Try it: Look for "Save" in the records and copy every line that has it.

Stored data entries:
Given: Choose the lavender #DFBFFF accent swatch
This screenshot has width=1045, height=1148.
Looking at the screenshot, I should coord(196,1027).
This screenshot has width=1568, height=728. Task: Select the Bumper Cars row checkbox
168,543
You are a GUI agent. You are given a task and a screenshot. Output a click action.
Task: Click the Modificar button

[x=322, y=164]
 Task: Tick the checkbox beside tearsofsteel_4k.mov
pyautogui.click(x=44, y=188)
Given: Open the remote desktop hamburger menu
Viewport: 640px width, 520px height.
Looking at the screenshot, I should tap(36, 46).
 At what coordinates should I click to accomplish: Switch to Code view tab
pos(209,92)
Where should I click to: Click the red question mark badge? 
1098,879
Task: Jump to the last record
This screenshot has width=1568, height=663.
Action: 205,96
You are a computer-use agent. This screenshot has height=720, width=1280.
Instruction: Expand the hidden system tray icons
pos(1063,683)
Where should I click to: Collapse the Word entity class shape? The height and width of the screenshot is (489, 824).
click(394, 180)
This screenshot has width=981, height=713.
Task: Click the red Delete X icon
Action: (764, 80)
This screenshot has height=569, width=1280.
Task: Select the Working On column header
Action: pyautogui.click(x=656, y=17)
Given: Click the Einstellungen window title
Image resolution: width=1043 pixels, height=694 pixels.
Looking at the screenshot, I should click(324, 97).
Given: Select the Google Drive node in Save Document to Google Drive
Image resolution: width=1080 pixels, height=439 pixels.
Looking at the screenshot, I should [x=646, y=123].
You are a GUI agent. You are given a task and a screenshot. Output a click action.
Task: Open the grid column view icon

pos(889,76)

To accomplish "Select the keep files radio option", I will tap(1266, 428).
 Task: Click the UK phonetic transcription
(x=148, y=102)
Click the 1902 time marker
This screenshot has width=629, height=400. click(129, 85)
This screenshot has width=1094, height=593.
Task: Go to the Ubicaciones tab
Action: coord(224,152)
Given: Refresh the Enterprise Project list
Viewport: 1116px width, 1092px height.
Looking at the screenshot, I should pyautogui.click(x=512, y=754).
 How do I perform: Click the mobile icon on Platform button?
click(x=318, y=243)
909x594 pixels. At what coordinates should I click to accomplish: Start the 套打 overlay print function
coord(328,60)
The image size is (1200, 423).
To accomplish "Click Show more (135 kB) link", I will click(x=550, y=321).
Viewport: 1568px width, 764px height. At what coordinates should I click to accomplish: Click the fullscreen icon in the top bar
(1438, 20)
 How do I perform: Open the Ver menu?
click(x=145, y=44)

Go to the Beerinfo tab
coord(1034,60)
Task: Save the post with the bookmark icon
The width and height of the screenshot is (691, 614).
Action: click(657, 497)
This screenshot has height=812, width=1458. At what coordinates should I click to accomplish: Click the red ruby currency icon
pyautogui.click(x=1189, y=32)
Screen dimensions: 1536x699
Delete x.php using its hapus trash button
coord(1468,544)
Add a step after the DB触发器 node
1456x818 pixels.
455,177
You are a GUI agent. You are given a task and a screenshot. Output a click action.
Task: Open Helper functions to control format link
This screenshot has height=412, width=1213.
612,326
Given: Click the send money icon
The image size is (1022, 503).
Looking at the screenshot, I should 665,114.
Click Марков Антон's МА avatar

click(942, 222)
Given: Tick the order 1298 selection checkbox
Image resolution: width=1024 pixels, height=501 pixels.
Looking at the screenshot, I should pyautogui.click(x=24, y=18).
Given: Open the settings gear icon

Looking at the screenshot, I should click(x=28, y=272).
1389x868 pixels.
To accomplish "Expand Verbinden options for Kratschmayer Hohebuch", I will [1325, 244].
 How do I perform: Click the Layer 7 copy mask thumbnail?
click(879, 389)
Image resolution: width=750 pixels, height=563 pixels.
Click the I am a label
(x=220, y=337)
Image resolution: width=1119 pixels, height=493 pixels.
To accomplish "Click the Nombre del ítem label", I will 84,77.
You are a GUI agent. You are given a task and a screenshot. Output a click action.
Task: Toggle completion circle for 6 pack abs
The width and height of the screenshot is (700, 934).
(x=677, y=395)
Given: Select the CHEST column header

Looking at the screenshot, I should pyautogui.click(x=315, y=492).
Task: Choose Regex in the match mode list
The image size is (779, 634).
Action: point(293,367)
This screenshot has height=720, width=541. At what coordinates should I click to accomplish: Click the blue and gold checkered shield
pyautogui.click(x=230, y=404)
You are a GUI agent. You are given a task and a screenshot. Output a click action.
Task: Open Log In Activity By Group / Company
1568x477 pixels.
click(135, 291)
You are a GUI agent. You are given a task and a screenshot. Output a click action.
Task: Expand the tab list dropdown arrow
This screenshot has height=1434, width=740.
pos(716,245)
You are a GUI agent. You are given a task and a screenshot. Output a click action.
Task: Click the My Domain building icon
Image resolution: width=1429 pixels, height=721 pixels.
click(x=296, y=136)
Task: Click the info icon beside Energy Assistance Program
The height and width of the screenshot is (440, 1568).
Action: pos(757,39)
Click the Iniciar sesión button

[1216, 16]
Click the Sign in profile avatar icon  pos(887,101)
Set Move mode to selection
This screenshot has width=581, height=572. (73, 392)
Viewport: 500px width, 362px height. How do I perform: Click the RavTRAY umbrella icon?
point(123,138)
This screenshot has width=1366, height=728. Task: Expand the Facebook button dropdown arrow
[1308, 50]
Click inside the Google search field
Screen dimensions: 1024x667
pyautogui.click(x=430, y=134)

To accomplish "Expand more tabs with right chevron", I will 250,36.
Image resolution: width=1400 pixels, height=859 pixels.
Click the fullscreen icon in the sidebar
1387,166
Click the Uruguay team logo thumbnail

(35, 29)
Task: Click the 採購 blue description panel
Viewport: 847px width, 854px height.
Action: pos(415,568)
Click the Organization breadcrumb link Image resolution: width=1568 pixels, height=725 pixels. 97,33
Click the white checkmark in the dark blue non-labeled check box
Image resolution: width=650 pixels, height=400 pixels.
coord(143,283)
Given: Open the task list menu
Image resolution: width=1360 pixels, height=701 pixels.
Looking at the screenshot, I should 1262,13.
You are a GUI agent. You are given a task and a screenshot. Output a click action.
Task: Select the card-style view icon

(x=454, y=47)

Task result:
Given: Select the Google Drive node in Save Document to Google Drive
Task: Save the post with the bookmark icon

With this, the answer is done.